セシルは涙を流しながら何度も僕の名前を呼んでいる。

そんな彼女に声を返して上げたいのに、さっきの衝撃のせいで左胸の傷口にヒビが入った。
 
そのせいで呼吸が上手く出来ない。

「はっ…はあっ………あ……。せ、……し……る」
 
早く立ち上がらないと、セシルが……セシルが!!

「アルファ。もう時間切れた」

「っ!」
 
その言葉に目を見張った時、彼女の体に魔法陣を刻んでいた黒い手たちが離れていく。

「さあ。始めようか。
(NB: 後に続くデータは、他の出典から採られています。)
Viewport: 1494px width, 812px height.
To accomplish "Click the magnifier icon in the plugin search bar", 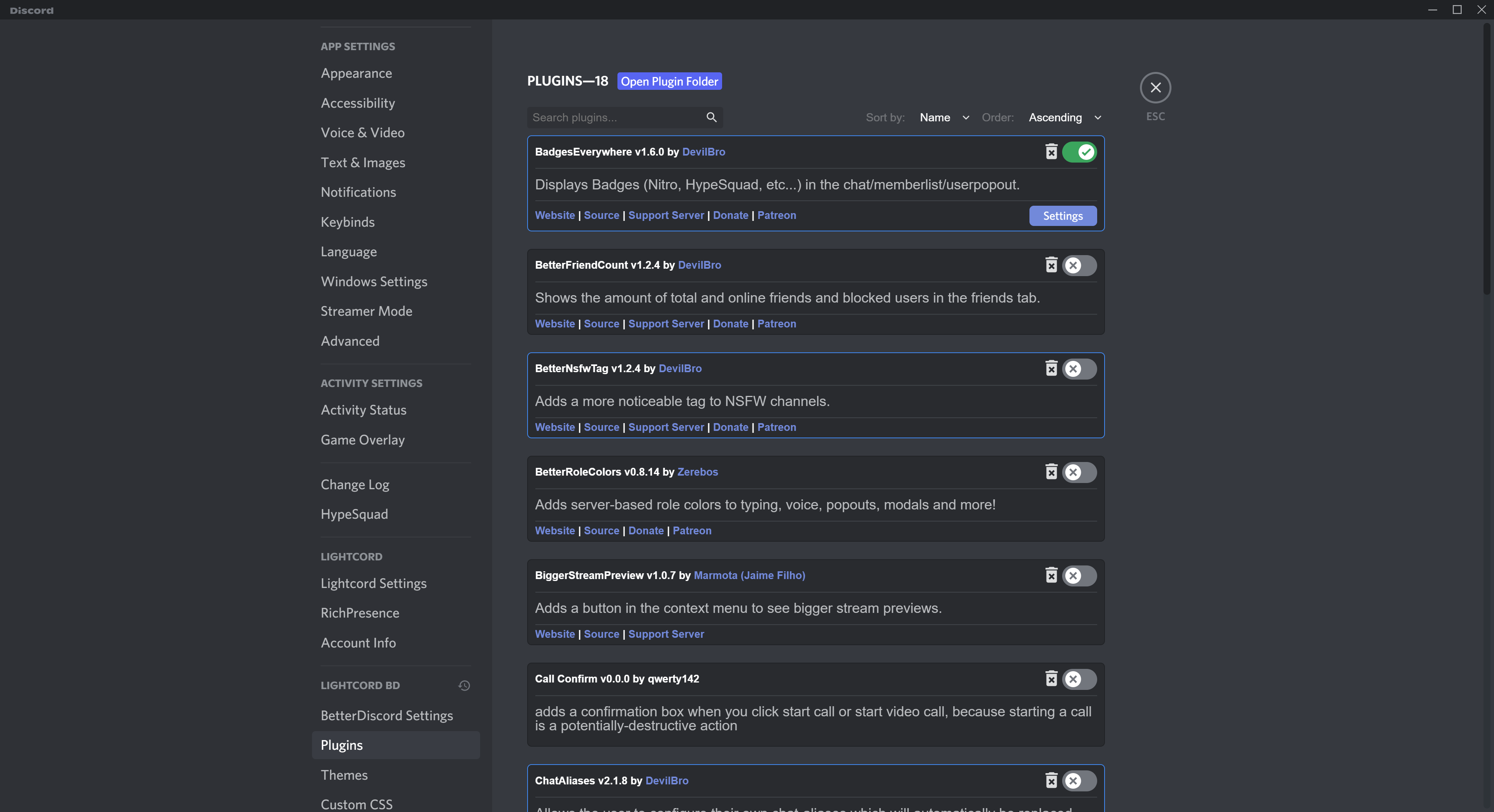I will (711, 118).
世界の救済を――」
 
クラウン様がセシルに手をかざした時、彼女の体に刻まれた魔法陣が赤く不気味に輝きを放った。

「――っ!」
 
ドクンと大きく彼女の体が脈打った時、彼女の頭上に星の涙の欠片が姿を現した。

「さあ、シエルよ。俺をこの世界のトトにしてくれたまえ」
 
その一言にセシルはぐったりを体を項垂らせた。

「せ、セシル……!!」
 
このままだとセシルがクラウン様をこの世界のトトに選んでしまう! 

何とか……何とかしないと!!

「うっ……けよ! 動けよ俺の体!!」
 
そう力強く叫んだ時、剣を握ったガンマがクラウン様の背後に立った。

その姿に気づいた僕は目を見張る。

「うおりゃあああ!!!」
 
そして剣の刀身を振り下ろした時、その刀身を黒焔の目が受け止めた。

「なっ!」
 
焦ったガンマは黒焔の目から離れようとする。

しかしそれをクラウン様は逃さなかった。

クラウン様は黒い手を鋭い槍へと変化させると、それを使ってガンマの左胸を辛いた。

「――っ! ガンマぁぁぁぁ!!!」
 
左胸を貫かれたガンマは、そのままぐったりと後ろへと倒れ込んだ。

「……ガンマ……。そんな……嘘だろ!」
 
ガンマの周りに血の海が広がっていく。

その光景を見る事しか出来ない僕は悔しくてたまらなかった。

そしてクラウン様へ対する激しい憎悪が生まれた。

「セシルと約束したのはアルファだけだからね。だからガンマ、君はもう用済みだ」
 
そうガンマに背中を向けながら淡々と言ってるクラウン様を、僕は今直ぐにでも殺してやりたかった。
 
あの時、一瞬でもクラウン様が前のクラウン様に戻ったのかもしれないと思ったのが馬鹿だった。

あんな事思わなければ……クラウン様を殺す事に躊躇いも生まれなかったのかもしれない。
 
全部……全部僕のせいで!

「さあ、シエル。俺を選びたまえ!!」
 
その声と共に意識を操られているセシルはゆっくりと口を開いた。